The back story of the on-going agitation for representative students’ union elections is that in July 2017, the TMC implemented the Lyngdoh Committee’s recommendations and promulgated the West Bengal Universities and Colleges (Composition, Functions and Procedure for Elections to Students’ Council) Rules 2017. The rules laid down a uniform indirect system of elections to student bodies and banned students unions backed and funded by political parties.

However, the results of a two-day referendum conducted on January 30-31 by students in Jadavpur University indicated that 97 percent of the 9,176 students who voted, favour representation by directly elected student unions rather than student councils. This prompted the February 19 fracas on the JU campus which resulted in the alleged injury to vice chancellor Suranjan Das.

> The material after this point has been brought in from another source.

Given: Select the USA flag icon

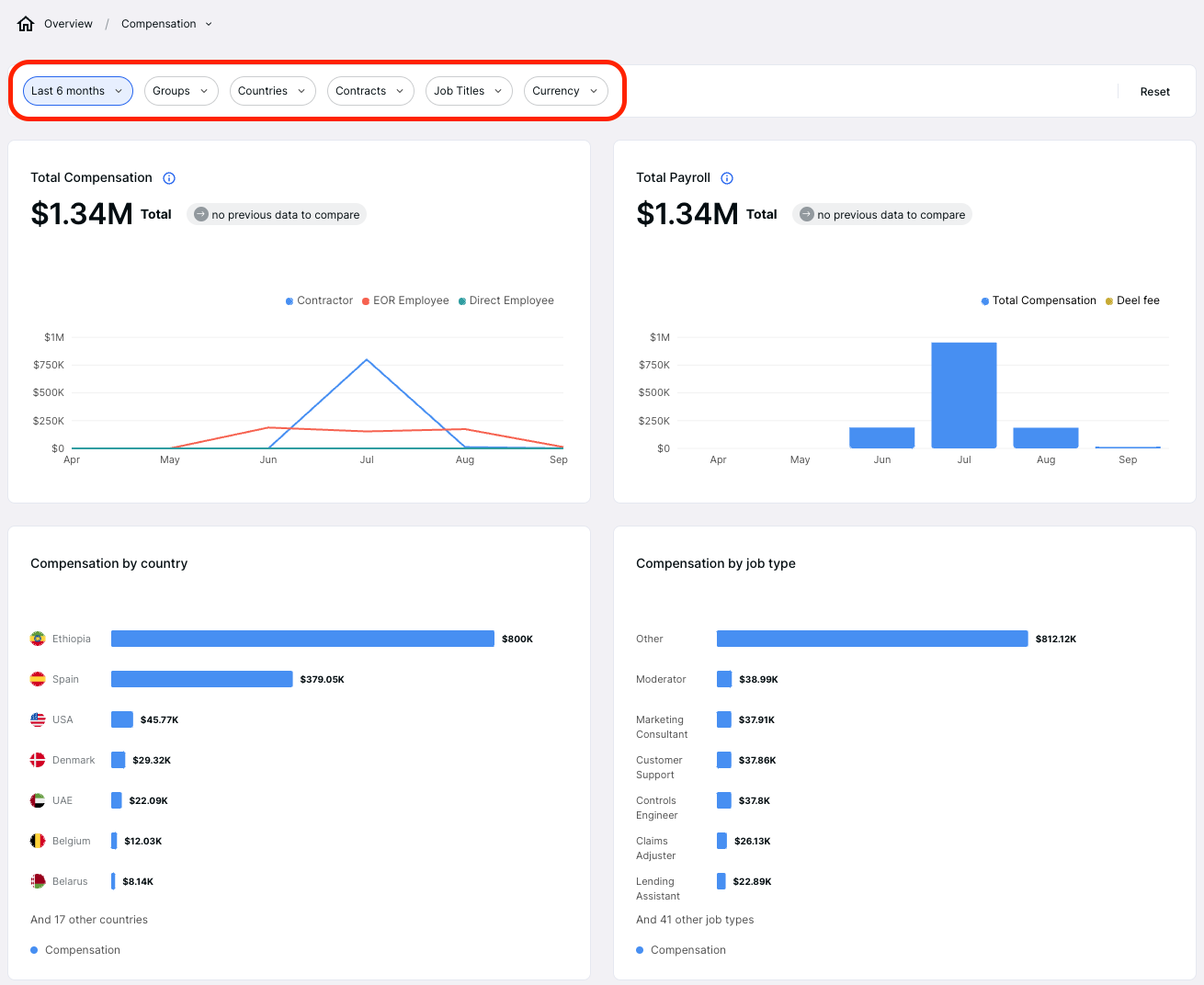Looking at the screenshot, I should pyautogui.click(x=37, y=719).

Informed observers are of the opinion that revival of the call for direct student union elections by CPM-aligned student organisations is a strategy of the discredited CPM/Left Front parties to reassert their power and influence in the state’s higher education institutions prior to the state assembly elections due in 2021. With the TMC’s Chhatra Parishad (youth wing) steadily extending its power and influence in student councils under cover of the Lyngdoh Committee’s rules, the CPM leadership, drawing inspiration from Maharashtra which has re-introduced direct student union elections, is keen to reassert its continuing dominance of West Bengal’s higher education institutions, once widely admired for academic excellence but notorious from the 1970s for campus politics and violence.

But with TMC having to win at least 35 of West Bengal’s 42 seats in the Lok Sabha in General Election 2019 scheduled for May, for Banerjee to be in the running for the prime minister’s office should the anti-BJP mahagathbandhan win a majority in the Lok Sabha, the TMC government is highly unlikely to allow CPM-affiliated student unions to gain ground in the state’s higher education institutions.